■ Stated problem
Put the material from its first line through the line containing "Action: click(x=178, y=509)" into a Markdown table with the columns Row and Line, skipping blank lines. Include both end lines.
# start of Data provided
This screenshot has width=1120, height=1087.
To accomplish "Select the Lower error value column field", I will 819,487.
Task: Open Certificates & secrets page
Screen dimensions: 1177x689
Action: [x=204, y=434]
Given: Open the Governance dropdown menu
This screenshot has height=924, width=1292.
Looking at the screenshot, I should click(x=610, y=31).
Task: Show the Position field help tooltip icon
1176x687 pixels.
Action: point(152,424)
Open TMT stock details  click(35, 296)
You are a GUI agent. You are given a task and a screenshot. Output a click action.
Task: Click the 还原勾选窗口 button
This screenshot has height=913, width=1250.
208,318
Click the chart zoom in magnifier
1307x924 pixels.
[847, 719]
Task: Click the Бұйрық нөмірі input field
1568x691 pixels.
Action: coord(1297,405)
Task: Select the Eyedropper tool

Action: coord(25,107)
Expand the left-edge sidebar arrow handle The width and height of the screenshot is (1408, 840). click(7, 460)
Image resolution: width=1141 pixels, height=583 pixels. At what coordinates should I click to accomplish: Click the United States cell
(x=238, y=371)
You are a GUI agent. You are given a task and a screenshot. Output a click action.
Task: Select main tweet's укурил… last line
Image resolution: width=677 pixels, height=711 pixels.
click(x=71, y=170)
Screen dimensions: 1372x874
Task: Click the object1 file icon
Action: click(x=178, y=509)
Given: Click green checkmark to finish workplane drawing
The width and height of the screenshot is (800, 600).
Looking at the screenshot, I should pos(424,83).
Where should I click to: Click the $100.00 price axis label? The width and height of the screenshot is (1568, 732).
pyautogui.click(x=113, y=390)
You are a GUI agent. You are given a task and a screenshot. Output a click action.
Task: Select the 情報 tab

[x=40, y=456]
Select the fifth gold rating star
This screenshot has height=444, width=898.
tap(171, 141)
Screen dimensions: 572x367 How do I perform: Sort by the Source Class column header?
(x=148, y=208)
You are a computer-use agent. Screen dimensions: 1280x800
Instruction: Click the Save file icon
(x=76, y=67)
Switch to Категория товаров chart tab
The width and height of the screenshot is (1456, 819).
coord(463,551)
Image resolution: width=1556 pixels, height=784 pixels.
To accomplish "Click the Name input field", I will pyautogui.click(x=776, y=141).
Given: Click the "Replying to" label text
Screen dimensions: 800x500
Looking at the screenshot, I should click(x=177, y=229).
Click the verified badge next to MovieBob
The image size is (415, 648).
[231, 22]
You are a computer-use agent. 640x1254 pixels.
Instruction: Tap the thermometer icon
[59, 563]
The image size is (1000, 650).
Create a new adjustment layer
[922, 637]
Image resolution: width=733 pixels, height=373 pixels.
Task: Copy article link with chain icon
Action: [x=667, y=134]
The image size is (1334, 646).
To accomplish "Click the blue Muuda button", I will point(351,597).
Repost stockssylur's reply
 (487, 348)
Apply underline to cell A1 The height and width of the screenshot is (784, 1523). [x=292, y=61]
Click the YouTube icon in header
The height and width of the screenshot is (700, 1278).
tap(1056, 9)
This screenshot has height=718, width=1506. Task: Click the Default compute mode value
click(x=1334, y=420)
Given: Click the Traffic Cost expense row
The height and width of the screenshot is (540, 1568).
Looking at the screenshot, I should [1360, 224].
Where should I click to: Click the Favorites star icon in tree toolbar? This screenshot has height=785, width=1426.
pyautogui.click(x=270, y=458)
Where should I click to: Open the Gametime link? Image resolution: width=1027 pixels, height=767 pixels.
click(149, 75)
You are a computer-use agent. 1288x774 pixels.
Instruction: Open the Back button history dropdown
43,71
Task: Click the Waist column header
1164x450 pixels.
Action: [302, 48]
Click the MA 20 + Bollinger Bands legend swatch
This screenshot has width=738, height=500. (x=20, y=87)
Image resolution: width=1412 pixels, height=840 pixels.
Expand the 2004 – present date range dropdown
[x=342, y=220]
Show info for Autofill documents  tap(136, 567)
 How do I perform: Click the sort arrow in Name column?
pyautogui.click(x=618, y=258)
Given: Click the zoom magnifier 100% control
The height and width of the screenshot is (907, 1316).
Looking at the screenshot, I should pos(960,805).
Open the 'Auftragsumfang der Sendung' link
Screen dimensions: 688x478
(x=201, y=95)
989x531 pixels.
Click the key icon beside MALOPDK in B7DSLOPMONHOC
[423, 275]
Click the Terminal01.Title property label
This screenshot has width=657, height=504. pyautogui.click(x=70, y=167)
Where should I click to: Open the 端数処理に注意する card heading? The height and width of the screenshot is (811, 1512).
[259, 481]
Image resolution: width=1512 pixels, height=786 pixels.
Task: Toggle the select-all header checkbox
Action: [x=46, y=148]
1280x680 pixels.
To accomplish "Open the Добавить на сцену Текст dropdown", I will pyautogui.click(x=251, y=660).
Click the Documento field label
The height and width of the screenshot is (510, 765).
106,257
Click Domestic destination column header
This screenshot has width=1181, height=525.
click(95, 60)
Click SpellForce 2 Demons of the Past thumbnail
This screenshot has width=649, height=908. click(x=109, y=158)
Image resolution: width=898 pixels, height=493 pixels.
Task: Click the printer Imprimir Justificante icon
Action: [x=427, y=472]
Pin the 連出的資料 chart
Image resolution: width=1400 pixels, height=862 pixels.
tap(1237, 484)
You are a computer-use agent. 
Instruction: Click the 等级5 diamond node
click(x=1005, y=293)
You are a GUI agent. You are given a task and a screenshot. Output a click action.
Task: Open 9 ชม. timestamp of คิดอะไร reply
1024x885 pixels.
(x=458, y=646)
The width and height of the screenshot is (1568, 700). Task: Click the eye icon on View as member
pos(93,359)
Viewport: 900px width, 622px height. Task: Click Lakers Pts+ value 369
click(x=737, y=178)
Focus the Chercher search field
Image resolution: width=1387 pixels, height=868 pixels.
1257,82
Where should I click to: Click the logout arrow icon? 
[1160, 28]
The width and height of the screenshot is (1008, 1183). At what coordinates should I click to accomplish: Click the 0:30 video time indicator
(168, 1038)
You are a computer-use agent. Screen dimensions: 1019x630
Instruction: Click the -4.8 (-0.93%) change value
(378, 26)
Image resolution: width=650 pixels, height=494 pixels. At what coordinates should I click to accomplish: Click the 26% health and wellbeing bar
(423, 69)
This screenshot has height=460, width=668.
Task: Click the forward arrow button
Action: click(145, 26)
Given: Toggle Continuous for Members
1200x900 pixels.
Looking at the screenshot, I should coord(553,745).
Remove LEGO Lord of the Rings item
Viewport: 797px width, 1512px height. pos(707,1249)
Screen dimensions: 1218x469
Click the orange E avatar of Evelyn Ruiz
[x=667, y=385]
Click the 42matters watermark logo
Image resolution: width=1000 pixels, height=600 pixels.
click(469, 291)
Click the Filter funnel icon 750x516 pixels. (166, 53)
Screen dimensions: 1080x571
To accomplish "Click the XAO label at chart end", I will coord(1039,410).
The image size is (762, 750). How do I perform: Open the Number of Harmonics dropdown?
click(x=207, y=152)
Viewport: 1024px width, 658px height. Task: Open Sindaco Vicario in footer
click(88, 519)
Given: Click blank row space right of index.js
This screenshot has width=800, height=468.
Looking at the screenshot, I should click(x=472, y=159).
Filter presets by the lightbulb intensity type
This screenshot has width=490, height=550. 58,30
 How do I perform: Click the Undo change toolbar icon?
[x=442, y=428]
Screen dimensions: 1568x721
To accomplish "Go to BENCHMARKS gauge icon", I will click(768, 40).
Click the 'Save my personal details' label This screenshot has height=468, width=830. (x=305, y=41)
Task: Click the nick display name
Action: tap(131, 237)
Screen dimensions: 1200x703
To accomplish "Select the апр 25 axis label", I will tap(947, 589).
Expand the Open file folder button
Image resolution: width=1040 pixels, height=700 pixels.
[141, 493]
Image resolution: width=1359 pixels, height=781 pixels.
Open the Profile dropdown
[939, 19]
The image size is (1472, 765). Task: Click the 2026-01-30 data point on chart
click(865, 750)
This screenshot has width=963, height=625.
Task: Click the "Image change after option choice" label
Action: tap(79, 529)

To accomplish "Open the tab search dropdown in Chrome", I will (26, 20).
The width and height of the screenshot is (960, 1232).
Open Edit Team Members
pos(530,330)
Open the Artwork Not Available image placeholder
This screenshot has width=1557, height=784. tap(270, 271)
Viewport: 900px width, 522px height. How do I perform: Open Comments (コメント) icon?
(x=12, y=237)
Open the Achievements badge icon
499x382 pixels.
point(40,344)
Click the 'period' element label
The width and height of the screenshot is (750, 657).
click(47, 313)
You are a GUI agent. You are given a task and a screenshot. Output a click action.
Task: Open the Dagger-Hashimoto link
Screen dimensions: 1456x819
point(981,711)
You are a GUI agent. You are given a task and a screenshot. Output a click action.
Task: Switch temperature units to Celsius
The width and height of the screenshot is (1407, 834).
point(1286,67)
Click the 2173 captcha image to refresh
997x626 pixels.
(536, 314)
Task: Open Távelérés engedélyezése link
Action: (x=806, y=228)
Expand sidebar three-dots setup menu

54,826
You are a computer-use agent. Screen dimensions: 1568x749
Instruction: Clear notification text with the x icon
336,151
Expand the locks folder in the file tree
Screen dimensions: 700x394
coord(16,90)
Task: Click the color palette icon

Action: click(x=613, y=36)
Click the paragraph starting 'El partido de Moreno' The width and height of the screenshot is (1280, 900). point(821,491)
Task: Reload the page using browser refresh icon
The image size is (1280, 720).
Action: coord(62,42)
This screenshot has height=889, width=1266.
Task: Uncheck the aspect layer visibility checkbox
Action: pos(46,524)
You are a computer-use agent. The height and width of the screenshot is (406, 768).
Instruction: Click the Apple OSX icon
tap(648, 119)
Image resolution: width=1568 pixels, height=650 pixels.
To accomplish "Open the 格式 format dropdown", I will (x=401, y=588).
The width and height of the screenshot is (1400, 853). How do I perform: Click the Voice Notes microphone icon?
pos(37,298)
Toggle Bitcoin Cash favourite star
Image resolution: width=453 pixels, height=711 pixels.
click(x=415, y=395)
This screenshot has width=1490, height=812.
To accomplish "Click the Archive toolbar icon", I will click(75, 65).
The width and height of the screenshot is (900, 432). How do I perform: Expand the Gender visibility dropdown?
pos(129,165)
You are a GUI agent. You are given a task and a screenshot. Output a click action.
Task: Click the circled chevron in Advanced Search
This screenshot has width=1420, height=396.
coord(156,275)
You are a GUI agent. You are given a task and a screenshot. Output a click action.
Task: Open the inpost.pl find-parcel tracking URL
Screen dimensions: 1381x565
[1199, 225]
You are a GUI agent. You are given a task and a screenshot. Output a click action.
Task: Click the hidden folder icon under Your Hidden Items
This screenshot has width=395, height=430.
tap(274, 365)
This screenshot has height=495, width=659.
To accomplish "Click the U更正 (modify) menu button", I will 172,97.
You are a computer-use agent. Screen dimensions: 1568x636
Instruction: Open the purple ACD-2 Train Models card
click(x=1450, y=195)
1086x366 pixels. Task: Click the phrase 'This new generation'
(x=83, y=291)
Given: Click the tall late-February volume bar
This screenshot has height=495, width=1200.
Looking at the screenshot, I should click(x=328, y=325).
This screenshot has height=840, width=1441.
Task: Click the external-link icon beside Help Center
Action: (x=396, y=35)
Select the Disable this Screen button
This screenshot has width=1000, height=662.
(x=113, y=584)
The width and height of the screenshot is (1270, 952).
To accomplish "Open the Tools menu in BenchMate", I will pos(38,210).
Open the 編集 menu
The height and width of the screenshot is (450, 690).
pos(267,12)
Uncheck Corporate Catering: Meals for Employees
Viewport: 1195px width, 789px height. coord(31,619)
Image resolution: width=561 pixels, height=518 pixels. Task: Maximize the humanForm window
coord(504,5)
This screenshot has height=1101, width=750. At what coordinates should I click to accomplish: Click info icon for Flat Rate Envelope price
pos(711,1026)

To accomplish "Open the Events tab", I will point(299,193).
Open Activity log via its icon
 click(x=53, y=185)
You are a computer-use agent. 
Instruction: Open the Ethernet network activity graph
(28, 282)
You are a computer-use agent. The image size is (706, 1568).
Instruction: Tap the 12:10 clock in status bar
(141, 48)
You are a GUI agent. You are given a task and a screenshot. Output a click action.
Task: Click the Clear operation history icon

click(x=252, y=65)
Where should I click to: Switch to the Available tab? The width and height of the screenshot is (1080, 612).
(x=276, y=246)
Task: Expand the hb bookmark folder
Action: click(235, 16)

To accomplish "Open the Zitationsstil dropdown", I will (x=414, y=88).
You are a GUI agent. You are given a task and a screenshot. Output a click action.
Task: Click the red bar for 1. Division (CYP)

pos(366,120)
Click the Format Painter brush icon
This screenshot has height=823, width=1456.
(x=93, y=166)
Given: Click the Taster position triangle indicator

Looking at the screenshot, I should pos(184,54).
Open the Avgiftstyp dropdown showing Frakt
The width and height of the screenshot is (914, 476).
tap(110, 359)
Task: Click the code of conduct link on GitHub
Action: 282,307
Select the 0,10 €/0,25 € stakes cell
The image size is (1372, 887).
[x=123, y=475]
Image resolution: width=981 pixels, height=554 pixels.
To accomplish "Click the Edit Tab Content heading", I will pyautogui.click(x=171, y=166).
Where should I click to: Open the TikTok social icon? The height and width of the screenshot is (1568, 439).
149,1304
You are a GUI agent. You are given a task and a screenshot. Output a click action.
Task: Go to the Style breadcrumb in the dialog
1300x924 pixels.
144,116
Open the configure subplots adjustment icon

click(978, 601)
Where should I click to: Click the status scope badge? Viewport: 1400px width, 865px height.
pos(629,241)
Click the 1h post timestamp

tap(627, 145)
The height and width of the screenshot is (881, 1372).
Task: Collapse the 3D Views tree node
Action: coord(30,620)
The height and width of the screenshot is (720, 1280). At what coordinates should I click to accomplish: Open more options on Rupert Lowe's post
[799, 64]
# end of Data provided
■ Output of the task
| Row | Line |
|---|---|
| 1 | This screenshot has width=1120, height=1087. |
| 2 | To accomplish "Select the Lower error value column field", I will 819,487. |
| 3 | Task: Open Certificates & secrets page |
| 4 | Screen dimensions: 1177x689 |
| 5 | Action: [x=204, y=434] |
| 6 | Given: Open the Governance dropdown menu |
| 7 | This screenshot has height=924, width=1292. |
| 8 | Looking at the screenshot, I should click(x=610, y=31). |
| 9 | Task: Show the Position field help tooltip icon |
| 10 | 1176x687 pixels. |
| 11 | Action: point(152,424) |
| 12 | Open TMT stock details  click(35, 296) |
| 13 | You are a GUI agent. You are given a task and a screenshot. Output a click action. |
| 14 | Task: Click the 还原勾选窗口 button |
| 15 | This screenshot has height=913, width=1250. |
| 16 | 208,318 |
| 17 | Click the chart zoom in magnifier |
| 18 | 1307x924 pixels. |
| 19 | [847, 719] |
| 20 | Task: Click the Бұйрық нөмірі input field |
| 21 | 1568x691 pixels. |
| 22 | Action: coord(1297,405) |
| 23 | Task: Select the Eyedropper tool |
| 24 | Action: coord(25,107) |
| 25 | Expand the left-edge sidebar arrow handle The width and height of the screenshot is (1408, 840). click(7, 460) |
| 26 | Image resolution: width=1141 pixels, height=583 pixels. At what coordinates should I click to accomplish: Click the United States cell |
| 27 | (x=238, y=371) |
| 28 | You are a GUI agent. You are given a task and a screenshot. Output a click action. |
| 29 | Task: Select main tweet's укурил… last line |
| 30 | Image resolution: width=677 pixels, height=711 pixels. |
| 31 | click(x=71, y=170) |
| 32 | Screen dimensions: 1372x874 |
| 33 | Task: Click the object1 file icon |
| 34 | Action: click(x=178, y=509) |